Records from a collection

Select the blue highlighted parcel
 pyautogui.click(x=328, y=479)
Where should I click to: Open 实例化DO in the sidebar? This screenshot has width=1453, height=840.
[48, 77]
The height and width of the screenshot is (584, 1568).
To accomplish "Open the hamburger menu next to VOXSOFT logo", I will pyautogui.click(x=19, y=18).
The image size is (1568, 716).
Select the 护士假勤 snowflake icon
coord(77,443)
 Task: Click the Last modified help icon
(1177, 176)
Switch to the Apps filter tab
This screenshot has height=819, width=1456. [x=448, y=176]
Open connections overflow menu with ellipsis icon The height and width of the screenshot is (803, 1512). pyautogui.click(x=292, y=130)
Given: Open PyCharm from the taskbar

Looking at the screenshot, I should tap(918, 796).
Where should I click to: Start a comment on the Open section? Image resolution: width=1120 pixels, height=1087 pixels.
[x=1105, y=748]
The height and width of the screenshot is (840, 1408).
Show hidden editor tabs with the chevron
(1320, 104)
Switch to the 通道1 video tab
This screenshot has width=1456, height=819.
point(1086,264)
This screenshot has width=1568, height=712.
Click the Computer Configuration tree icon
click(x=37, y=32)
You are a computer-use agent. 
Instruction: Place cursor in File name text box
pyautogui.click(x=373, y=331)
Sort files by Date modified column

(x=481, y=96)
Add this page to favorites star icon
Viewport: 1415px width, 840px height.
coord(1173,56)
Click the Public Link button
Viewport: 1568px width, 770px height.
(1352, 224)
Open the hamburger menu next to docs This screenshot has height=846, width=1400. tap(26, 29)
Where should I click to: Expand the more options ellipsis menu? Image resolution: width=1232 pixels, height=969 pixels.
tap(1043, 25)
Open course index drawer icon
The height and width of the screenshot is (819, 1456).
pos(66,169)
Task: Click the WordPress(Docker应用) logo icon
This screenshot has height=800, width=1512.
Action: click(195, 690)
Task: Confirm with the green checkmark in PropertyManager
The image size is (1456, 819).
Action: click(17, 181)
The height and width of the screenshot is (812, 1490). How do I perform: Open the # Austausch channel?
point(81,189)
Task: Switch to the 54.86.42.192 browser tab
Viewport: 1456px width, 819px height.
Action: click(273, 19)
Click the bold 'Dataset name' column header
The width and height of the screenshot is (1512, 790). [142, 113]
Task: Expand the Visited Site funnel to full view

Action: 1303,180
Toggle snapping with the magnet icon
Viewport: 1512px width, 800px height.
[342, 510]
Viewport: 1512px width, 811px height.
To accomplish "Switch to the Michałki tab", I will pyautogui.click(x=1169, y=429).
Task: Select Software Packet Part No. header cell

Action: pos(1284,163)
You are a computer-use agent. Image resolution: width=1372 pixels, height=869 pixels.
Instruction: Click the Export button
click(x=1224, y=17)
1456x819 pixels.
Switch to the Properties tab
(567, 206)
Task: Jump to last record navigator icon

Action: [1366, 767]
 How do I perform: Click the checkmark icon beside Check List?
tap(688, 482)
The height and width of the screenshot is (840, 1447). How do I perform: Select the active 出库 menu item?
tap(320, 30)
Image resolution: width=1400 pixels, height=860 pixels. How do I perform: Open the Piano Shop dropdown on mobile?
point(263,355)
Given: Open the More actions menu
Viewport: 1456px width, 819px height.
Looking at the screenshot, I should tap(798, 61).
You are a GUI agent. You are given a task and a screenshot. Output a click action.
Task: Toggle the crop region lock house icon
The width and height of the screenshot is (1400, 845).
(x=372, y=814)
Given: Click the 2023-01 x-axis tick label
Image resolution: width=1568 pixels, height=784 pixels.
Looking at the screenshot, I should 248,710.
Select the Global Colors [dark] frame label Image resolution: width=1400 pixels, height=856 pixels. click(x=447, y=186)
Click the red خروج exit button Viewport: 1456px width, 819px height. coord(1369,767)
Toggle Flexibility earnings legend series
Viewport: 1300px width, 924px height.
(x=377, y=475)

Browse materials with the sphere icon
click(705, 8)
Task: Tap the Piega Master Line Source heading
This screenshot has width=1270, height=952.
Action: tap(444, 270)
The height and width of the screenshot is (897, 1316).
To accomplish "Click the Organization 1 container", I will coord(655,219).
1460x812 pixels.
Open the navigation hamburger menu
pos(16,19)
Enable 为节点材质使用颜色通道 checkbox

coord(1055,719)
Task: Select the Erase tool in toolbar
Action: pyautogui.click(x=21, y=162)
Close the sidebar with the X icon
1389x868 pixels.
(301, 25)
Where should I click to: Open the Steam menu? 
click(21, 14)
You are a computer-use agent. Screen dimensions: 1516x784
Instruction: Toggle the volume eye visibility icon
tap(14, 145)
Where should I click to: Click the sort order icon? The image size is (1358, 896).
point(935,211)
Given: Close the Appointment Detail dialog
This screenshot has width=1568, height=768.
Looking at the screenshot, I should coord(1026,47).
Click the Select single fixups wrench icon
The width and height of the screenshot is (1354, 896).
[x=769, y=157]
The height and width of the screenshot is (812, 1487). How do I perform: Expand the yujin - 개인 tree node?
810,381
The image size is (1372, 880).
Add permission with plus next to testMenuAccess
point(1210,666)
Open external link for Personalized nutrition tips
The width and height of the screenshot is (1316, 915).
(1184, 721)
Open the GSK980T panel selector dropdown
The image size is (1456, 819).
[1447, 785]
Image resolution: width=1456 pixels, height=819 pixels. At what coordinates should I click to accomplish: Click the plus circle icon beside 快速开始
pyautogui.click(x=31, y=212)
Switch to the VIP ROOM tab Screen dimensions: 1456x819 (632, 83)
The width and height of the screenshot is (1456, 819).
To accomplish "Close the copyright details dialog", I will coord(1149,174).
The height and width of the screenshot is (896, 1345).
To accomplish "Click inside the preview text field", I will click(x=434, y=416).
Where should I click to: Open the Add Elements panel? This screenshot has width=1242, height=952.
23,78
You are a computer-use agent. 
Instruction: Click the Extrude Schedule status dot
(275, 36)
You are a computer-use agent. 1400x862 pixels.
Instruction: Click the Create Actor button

- [WHAT THE TASK REQUIRES] Output the complete data exactly as written.

- [RESULT FOR THIS TASK]
Select the blue highlighted parcel
 pyautogui.click(x=328, y=479)
Where should I click to: Open 实例化DO in the sidebar? This screenshot has width=1453, height=840.
[48, 77]
The height and width of the screenshot is (584, 1568).
To accomplish "Open the hamburger menu next to VOXSOFT logo", I will pyautogui.click(x=19, y=18).
The image size is (1568, 716).
Select the 护士假勤 snowflake icon
coord(77,443)
 Task: Click the Last modified help icon
(1177, 176)
Switch to the Apps filter tab
This screenshot has height=819, width=1456. [x=448, y=176]
Open connections overflow menu with ellipsis icon The height and width of the screenshot is (803, 1512). pyautogui.click(x=292, y=130)
Given: Open PyCharm from the taskbar

Looking at the screenshot, I should tap(918, 796).
Where should I click to: Start a comment on the Open section? Image resolution: width=1120 pixels, height=1087 pixels.
[x=1105, y=748]
The height and width of the screenshot is (840, 1408).
Show hidden editor tabs with the chevron
(1320, 104)
Switch to the 通道1 video tab
This screenshot has width=1456, height=819.
point(1086,264)
This screenshot has width=1568, height=712.
Click the Computer Configuration tree icon
click(x=37, y=32)
You are a computer-use agent. 
Instruction: Place cursor in File name text box
pyautogui.click(x=373, y=331)
Sort files by Date modified column

(x=481, y=96)
Add this page to favorites star icon
Viewport: 1415px width, 840px height.
coord(1173,56)
Click the Public Link button
Viewport: 1568px width, 770px height.
(1352, 224)
Open the hamburger menu next to docs This screenshot has height=846, width=1400. tap(26, 29)
Where should I click to: Expand the more options ellipsis menu? Image resolution: width=1232 pixels, height=969 pixels.
tap(1043, 25)
Open course index drawer icon
The height and width of the screenshot is (819, 1456).
pos(66,169)
Task: Click the WordPress(Docker应用) logo icon
This screenshot has height=800, width=1512.
Action: click(195, 690)
Task: Confirm with the green checkmark in PropertyManager
The image size is (1456, 819).
Action: click(17, 181)
The height and width of the screenshot is (812, 1490). How do I perform: Open the # Austausch channel?
point(81,189)
Task: Switch to the 54.86.42.192 browser tab
Viewport: 1456px width, 819px height.
Action: click(273, 19)
Click the bold 'Dataset name' column header
The width and height of the screenshot is (1512, 790). [142, 113]
Task: Expand the Visited Site funnel to full view

Action: 1303,180
Toggle snapping with the magnet icon
Viewport: 1512px width, 800px height.
[342, 510]
Viewport: 1512px width, 811px height.
To accomplish "Switch to the Michałki tab", I will pyautogui.click(x=1169, y=429).
Task: Select Software Packet Part No. header cell

Action: pos(1284,163)
You are a computer-use agent. Image resolution: width=1372 pixels, height=869 pixels.
Instruction: Click the Export button
click(x=1224, y=17)
1456x819 pixels.
Switch to the Properties tab
(567, 206)
Task: Jump to last record navigator icon

Action: [1366, 767]
 How do I perform: Click the checkmark icon beside Check List?
tap(688, 482)
The height and width of the screenshot is (840, 1447). How do I perform: Select the active 出库 menu item?
tap(320, 30)
Image resolution: width=1400 pixels, height=860 pixels. How do I perform: Open the Piano Shop dropdown on mobile?
point(263,355)
Given: Open the More actions menu
Viewport: 1456px width, 819px height.
Looking at the screenshot, I should tap(798, 61).
You are a GUI agent. You are given a task and a screenshot. Output a click action.
Task: Toggle the crop region lock house icon
The width and height of the screenshot is (1400, 845).
(x=372, y=814)
Given: Click the 2023-01 x-axis tick label
Image resolution: width=1568 pixels, height=784 pixels.
Looking at the screenshot, I should 248,710.
Select the Global Colors [dark] frame label Image resolution: width=1400 pixels, height=856 pixels. click(x=447, y=186)
Click the red خروج exit button Viewport: 1456px width, 819px height. coord(1369,767)
Toggle Flexibility earnings legend series
Viewport: 1300px width, 924px height.
(x=377, y=475)

Browse materials with the sphere icon
click(705, 8)
Task: Tap the Piega Master Line Source heading
This screenshot has width=1270, height=952.
Action: tap(444, 270)
The height and width of the screenshot is (897, 1316).
To accomplish "Click the Organization 1 container", I will coord(655,219).
1460x812 pixels.
Open the navigation hamburger menu
pos(16,19)
Enable 为节点材质使用颜色通道 checkbox

coord(1055,719)
Task: Select the Erase tool in toolbar
Action: pyautogui.click(x=21, y=162)
Close the sidebar with the X icon
1389x868 pixels.
(301, 25)
Where should I click to: Open the Steam menu? 
click(21, 14)
You are a computer-use agent. Screen dimensions: 1516x784
Instruction: Toggle the volume eye visibility icon
tap(14, 145)
Where should I click to: Click the sort order icon? The image size is (1358, 896).
point(935,211)
Given: Close the Appointment Detail dialog
This screenshot has width=1568, height=768.
Looking at the screenshot, I should coord(1026,47).
Click the Select single fixups wrench icon
The width and height of the screenshot is (1354, 896).
[x=769, y=157]
The height and width of the screenshot is (812, 1487). How do I perform: Expand the yujin - 개인 tree node?
810,381
The image size is (1372, 880).
Add permission with plus next to testMenuAccess
point(1210,666)
Open external link for Personalized nutrition tips
The width and height of the screenshot is (1316, 915).
(1184, 721)
Open the GSK980T panel selector dropdown
The image size is (1456, 819).
[1447, 785]
Image resolution: width=1456 pixels, height=819 pixels. At what coordinates should I click to accomplish: Click the plus circle icon beside 快速开始
pyautogui.click(x=31, y=212)
Switch to the VIP ROOM tab Screen dimensions: 1456x819 (632, 83)
The width and height of the screenshot is (1456, 819).
To accomplish "Close the copyright details dialog", I will coord(1149,174).
The height and width of the screenshot is (896, 1345).
To accomplish "Click inside the preview text field", I will click(x=434, y=416).
Where should I click to: Open the Add Elements panel? This screenshot has width=1242, height=952.
23,78
You are a computer-use agent. 
Instruction: Click the Extrude Schedule status dot
(275, 36)
You are a computer-use agent. 1400x862 pixels.
Instruction: Click the Create Actor button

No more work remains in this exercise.